A member of the Rotary Club of Central Melbourne for more than 30 years, Mr Seale’s contribution to the organisation is hard to quantify.
For his services to the community through a range of roles, Mr Seale has been awarded a Medal of the Order of Australia (OAM) in the Queen’s Birthday Honours list.
He said he was incredibly honoured and humbled to receive the honour but maintained he did not work for accolades.
“There are many, many people that have done the sort of stuff that I do, but don’t necessarily get recognised,” he said.
“Somebody went to a lot of trouble to put in an application and for that I’m very grateful.”
Mr Seale said being a Rotarian – which extends to his time at the Rotary Club of Altona City where he joined in 1985 – was an opportunity to share the same values with other like-minded people.
His record of strong leadership and commitment to serving the community is impressive and has seen him earn several awards and recognitions including the coveted Rotary International Paul Harris Fellow award in 2002.
His contributions include serving as president of the Rotary Club of Central Melbourne and being a past member of the Community Kitchen Herb Garden at the East Melbourne Library.
Mr Seale was also the driving force behind the opening of the Melbourne’s Men’s Shed at Federation Square in 2015 of which he served as chair for two years.
Another achievement has been serving as the inaugural chair of the Rotary District 9800’s New Generations Service Exchange Committee with Rotary District 9800.
The exchange program, which is part of Rotary International, is focused on voluntary service opportunities for young adults before or during their studies.

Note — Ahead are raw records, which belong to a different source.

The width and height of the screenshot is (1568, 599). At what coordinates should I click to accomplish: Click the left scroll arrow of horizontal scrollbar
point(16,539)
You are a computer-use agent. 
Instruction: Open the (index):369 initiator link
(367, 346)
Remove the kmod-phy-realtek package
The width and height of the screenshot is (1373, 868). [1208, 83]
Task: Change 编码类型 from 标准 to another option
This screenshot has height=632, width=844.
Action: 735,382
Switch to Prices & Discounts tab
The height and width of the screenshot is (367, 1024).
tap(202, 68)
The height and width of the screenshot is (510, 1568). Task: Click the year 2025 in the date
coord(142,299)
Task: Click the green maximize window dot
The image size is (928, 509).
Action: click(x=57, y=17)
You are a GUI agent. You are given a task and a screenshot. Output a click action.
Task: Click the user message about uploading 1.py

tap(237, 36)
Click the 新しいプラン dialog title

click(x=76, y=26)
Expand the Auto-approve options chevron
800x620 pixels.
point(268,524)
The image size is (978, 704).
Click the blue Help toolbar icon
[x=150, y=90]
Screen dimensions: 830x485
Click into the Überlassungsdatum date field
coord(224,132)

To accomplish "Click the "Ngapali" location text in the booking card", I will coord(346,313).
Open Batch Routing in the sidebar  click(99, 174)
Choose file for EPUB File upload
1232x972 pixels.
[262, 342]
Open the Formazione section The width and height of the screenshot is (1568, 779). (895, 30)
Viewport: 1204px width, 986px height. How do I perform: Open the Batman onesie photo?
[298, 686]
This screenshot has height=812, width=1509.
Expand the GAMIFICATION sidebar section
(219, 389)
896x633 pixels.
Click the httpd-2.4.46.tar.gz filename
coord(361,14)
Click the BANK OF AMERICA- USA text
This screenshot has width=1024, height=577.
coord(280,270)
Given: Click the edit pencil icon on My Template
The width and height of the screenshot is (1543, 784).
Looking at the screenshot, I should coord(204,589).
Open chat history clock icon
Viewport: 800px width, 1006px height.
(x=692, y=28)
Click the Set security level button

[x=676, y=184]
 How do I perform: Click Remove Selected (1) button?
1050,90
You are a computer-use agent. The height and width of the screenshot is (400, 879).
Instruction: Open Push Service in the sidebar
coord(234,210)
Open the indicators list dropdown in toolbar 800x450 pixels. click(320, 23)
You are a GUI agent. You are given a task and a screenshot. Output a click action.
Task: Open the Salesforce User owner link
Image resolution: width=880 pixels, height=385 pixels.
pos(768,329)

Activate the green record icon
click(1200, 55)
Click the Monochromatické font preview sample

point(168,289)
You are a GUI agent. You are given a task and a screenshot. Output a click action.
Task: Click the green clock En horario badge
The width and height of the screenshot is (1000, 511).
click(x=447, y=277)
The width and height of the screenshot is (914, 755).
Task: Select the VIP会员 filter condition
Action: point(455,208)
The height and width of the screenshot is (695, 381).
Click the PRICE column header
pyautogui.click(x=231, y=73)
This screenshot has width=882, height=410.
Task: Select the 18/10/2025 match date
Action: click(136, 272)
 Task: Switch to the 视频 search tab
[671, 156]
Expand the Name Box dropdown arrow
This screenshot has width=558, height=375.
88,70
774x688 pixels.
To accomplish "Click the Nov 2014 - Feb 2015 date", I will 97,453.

Other rewarding experiences for Mr Seale include participating in a program called “Community Village”, which was about providing light refreshments late at night on weekends across the CBD to address anti-social behaviour.
The program ran for about seven years and helped provide a calming influence in known trouble spots with young people being able to take a break and have a cuppa while waiting for public transport.
“You get opportunities through Rotary that you wouldn’t easily find elsewhere,” Mr Seale said.
“An example is a program I’ve been running which involves exchanges with music students between ourselves and Bavaria in Germany.”
Mr Seale, who by day is a self-employed consultant, said he was also privileged to be involved in Rotary clubs abroad with a highlight including hosting an art show with a local artist in Istanbul, Turkey.
“I’ve made some pretty good friends out of Rotary. It has been a great opportunity to get involved in community service work and use some skills for the benefit of other people.” •
Caption: Alan Seale has been awarded a Medal of the Order of Australia (OAM).